Les parties signataires souhaitent, dans le cadre du présent accord, mettre en oeuvre une politique de mise à la retraite des salariés, qui tienne compte à la fois de la nature des tâches et des missions confiées aux salariés, de la date de leur entrée au travail et des besoins des entreprises en matière d'évolution professionnelle.
Les parties constatent que l'évolution démographique à venir rend nécessaire l'engagement d'une politique volontariste dans le domaine de la formation à l'égard des salariés de plus de 45 ans. En effet, cette évolution démographique entraîne une augmentation du nombre de retraités et parallèlement une diminution du nombre d'actifs. Cette évolution qui va s'accentuer dans les années à venir rend nécessaire l'augmentation de la durée d'activité des salariés. Elle nécessite le développement d'une politique dynamique donnant aux salariés la possibilité d'accéder aux formations professionnelles et aux évolutions de carrières adaptées tant à leur projet professionnel qu'aux besoins des entreprises.
Tout salarié quittant volontairement l'entreprise pour bénéficier du droit à une pension de retraite a droit à une indemnité de départ à la retraite.
L'indemnité de départ à la retraite est égale à la moitié de l'indemnité de licenciement, calculée conformément aux dispositions des conventions collectives nationales des industries alimentaires diverses du 27 mars 1969 et des industries des produits exotiques du 1
er avril 1969, complétées de leurs avenants, et de l'accord de mensualisation du 22 juin 1979, à l'exclusion de la majoration d'âge.
La mise à la retraite à l'initiative de l'employeur de salariés ayant atteint l'âge prévu aux articles L. 351-1, L. 351-1-1 et L. 351-1-3 du code de la sécurité sociale et pouvant bénéficier d'une retraite à taux plein au sens du code de la sécurité sociale, ne constitue pas un licenciement.
Avant toute mise à la retraite, l'employeur recevra le salarié concerné pour un entretien sur sa situation, pour lui présenter les modalités de sa mise à la retraite et pour recueillir ses observations. L'employeur mettant à la retraite un salarié respectera un préavis de 6 mois. Ce délai peut être ramené à 3 mois par accord entre le salarié et l'employeur.
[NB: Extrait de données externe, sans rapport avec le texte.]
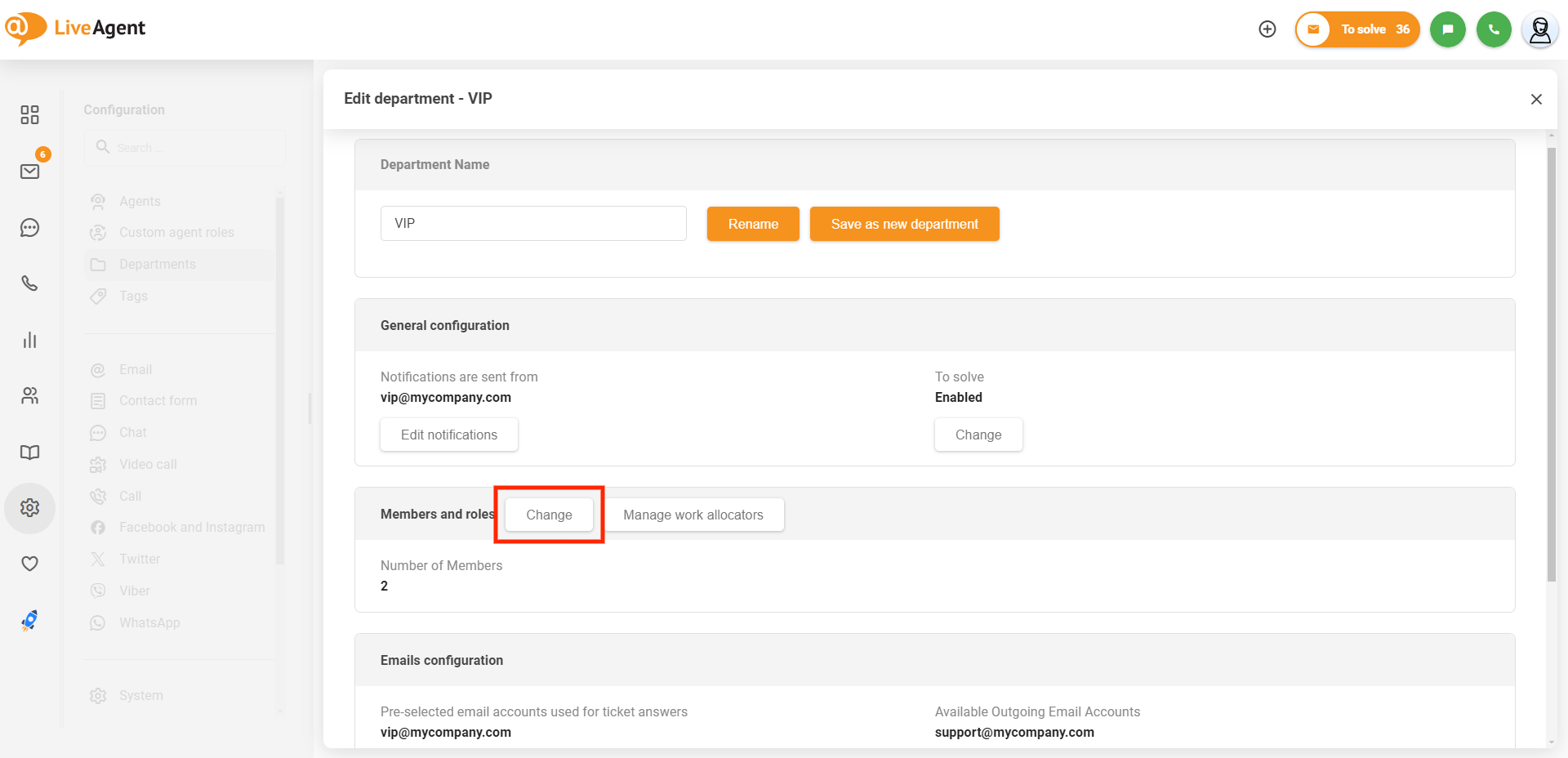Click the plus circle create icon
This screenshot has height=758, width=1568.
1267,29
La mise à la retraite des salariés de moins de 65 ans s'accompagne des contreparties suivantes :
Le versement d'une indemnité de mise à la retraite égale à la moitié de l'indemnité conventionnelle de licenciement, calculée conformément à l'article 1
er (à l'exclusion de la majoration d'âge), majorée de :
- 25 % pour une mise à la retraite à 60 ans ;
- 20 % pour une mise à la retraite à 61 ans ;
- 15 % pour une mise à la retraite à 62 ans ;
- 10 % pour une mise à la retraite à 63 ans ;
- 5 % pour une mise à la retraite à 64 ans.
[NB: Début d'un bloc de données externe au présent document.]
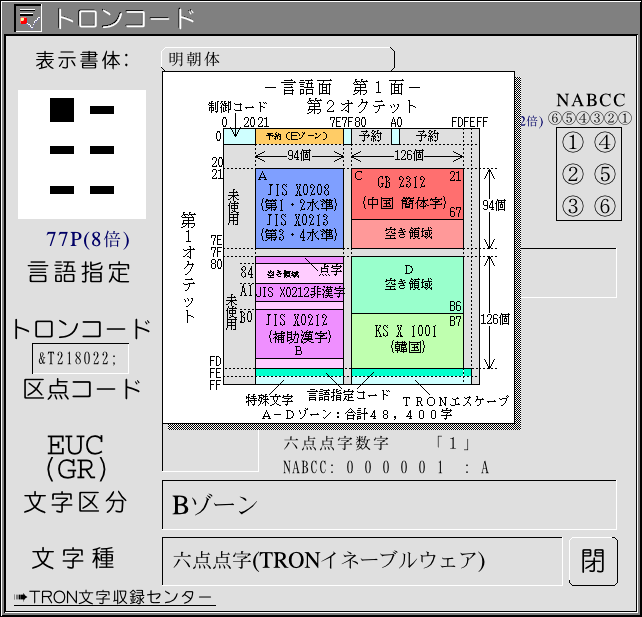Click the トロンコード field showing &T218022;
The image size is (642, 617).
point(79,359)
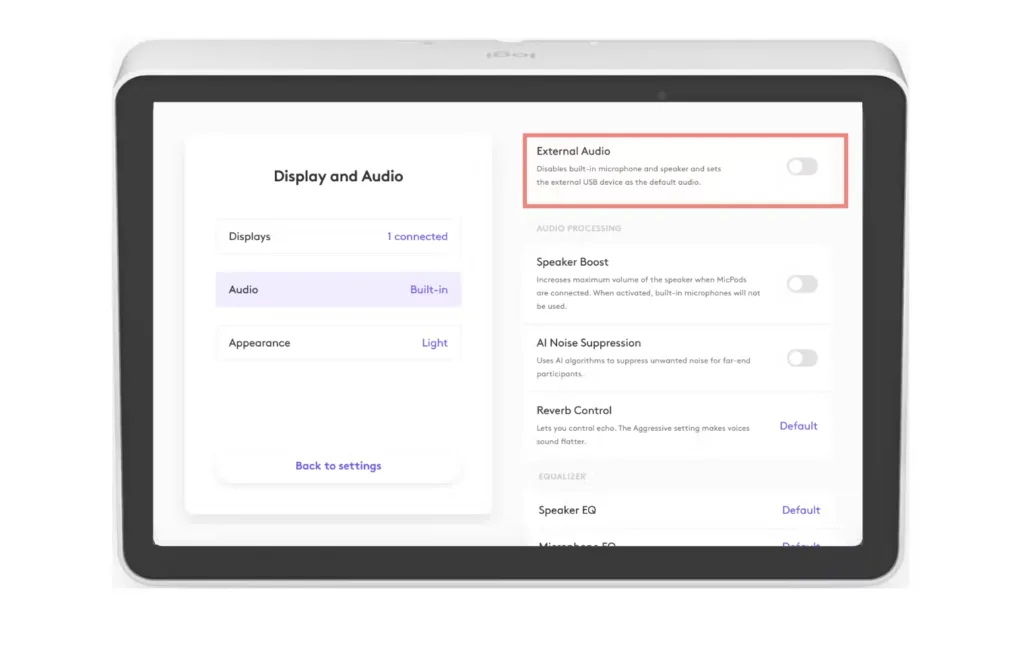Click the Back to settings button

[x=338, y=466]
Le montant total de cette indemnité ne peut être inférieur à l'indemnité légale de licenciement prévue à l'article 5 de l'accord national interprofessionnel du 10 décembre 1977 sur la mensualisation, annexé à l'article 1
er de la loi n° 78-49 du 19 janvier 1978.
L'embauche par l'employeur d'un salarié équivalent temps plein pour deux salariés équivalent temps plein mis à la retraite, au cours des 6 mois précédant ou suivant la mise à la retraite du deuxième salarié. L'embauche se fera :
- soit par contrat de professionnalisation ;
- soit par contrat d'apprentissage ;
- soit par contrat de travail à durée indéterminée ;
- soit par évitement d'un ou plusieurs licenciements économiques.
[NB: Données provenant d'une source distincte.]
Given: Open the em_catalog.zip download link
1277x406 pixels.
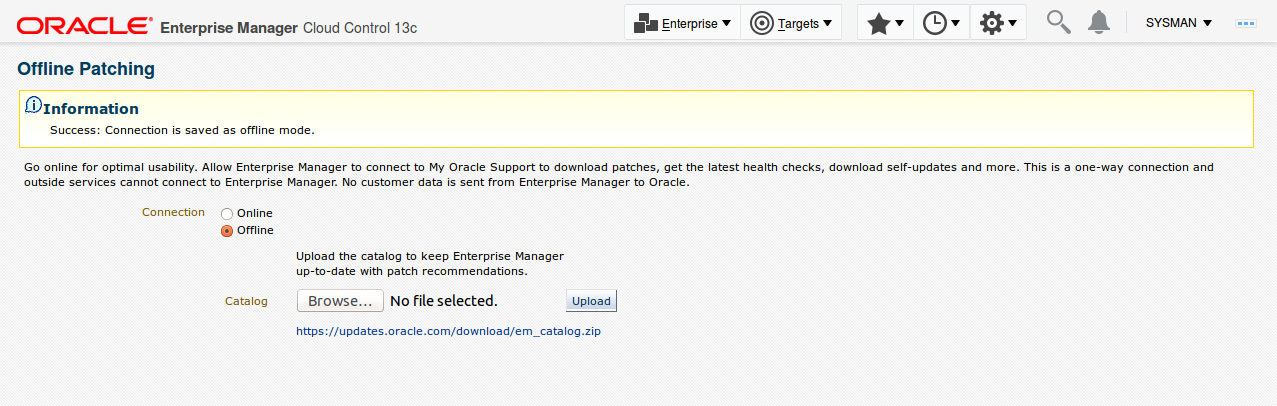Looking at the screenshot, I should 448,330.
En cas de rupture du contrat de travail du salarié embauché dans une période de 2 ans suivant la mise à la retraite, l'employeur devra procéder à une nouvelle embauche.
Le bénéfice pour les salariés de 45 ans et plus d'un entretien spécifique destiné à élaborer un programme de formation adapté à la poursuite de leur carrière. Dans le cadre de cet entretien, un bilan de compétence est proposé aux salariés n'ayant pas bénéficié d'un tel bilan au cours des 5 années précédentes.
La formation en priorité des salariés de 45 ans et plus. Une partie de la contribution au plan de formation sera affectée à la formation desdits salariés. Le comité d'entreprise, à défaut les délégués du personnel, sera informé et consulté sur les montants affectés à la formation des salariés et de la partie correspondant à ceux de 45 ans et plus, une fois par an.
Le présent avenant s'impose aux établissements, entreprises et groupes qui ne peuvent y déroger que de manière plus favorable.
Le présent accord sera déposé par les soins de la partie la plus diligente en 5 exemplaires originaux à la direction départementale du travail, de l'emploi et de la formation professionnelle de Paris.